Whatever happened to home cooking and the advantage of playing in front of your hometown fans? Did the B’s and Habs not get that message? If this is the case, we'll continue to witness a thrilling series.

However, don’t think for a minute that the hated Habs aren’t going to come out raging on Thursday night, the way they did late in the second period and into the entire third of Monday night’s Game 3.

"We could have easily started doing little individual stuff, but we just said, 'hey, let’s make a game of it,'" said Montreal forward Scott Gomez. "We stuck with the game plan and good things happened. We just couldn’t get it by [Tim] Thomas. Give them credit. But we’ll come back strong the next game. It’s a good series."

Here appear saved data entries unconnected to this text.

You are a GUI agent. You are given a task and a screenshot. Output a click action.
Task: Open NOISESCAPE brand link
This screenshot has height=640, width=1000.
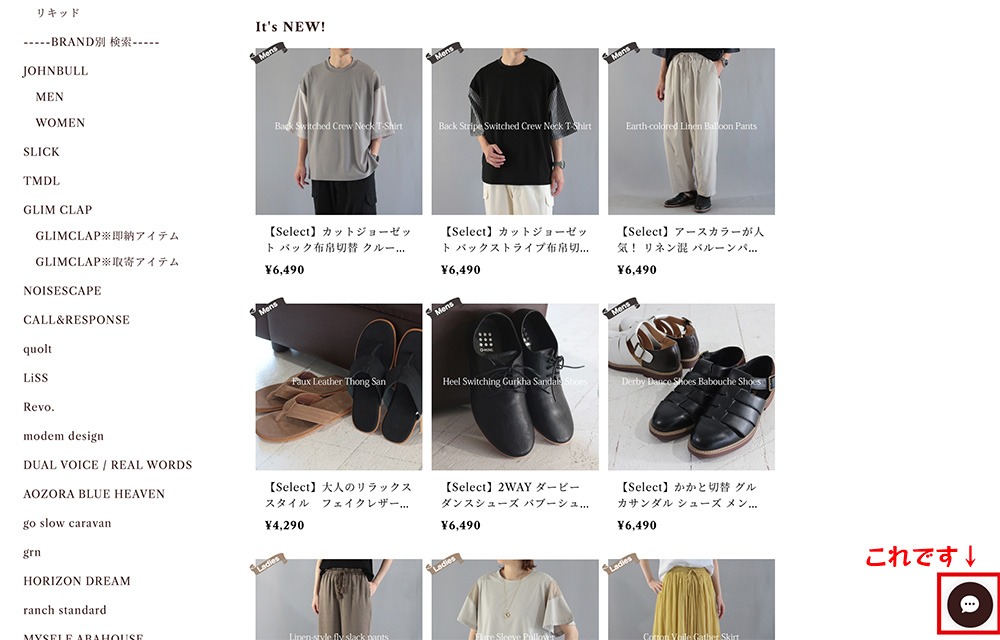coord(62,291)
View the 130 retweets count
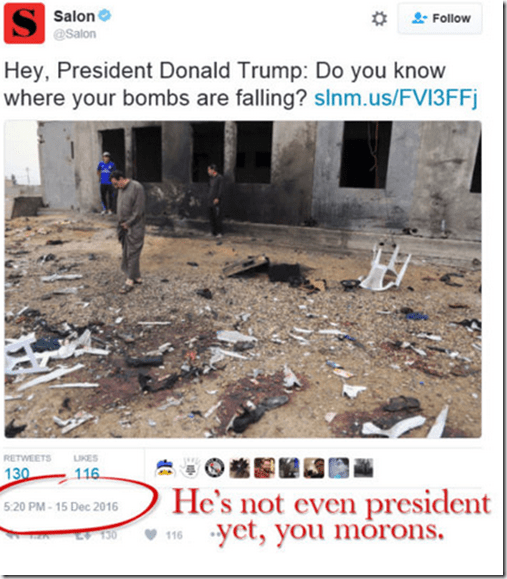This screenshot has height=579, width=507. pyautogui.click(x=17, y=473)
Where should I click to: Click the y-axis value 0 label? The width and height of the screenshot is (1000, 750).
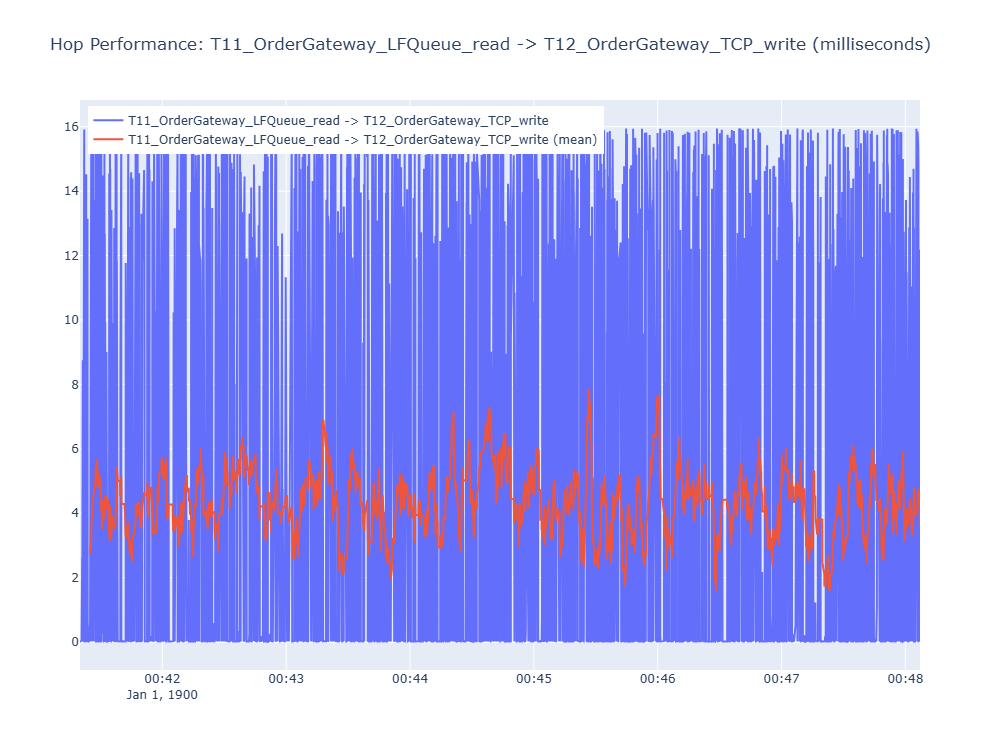75,642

There you have it: straight from the horse’s mouth. The Canadiens will not sit back, and the Bruins need to have the same start they did Monday, only this time they need to preserve it better.

Montreal cut Boston's 3-0 lead to a single goal and then proceeded to pour on the pressure and put the B's on their heels. A solid 60-minute effort will be needed in Game 4 if Boston wants to tie the series and head back home.

"It’s pretty obvious that the starts are important in this series," said coach Claude Julien on Tuesday.

"They play well with the lead," Gregory Campbell added. "Our focus is on getting that first goal. If we happen to not get that first goal, we have to find a way to break them down."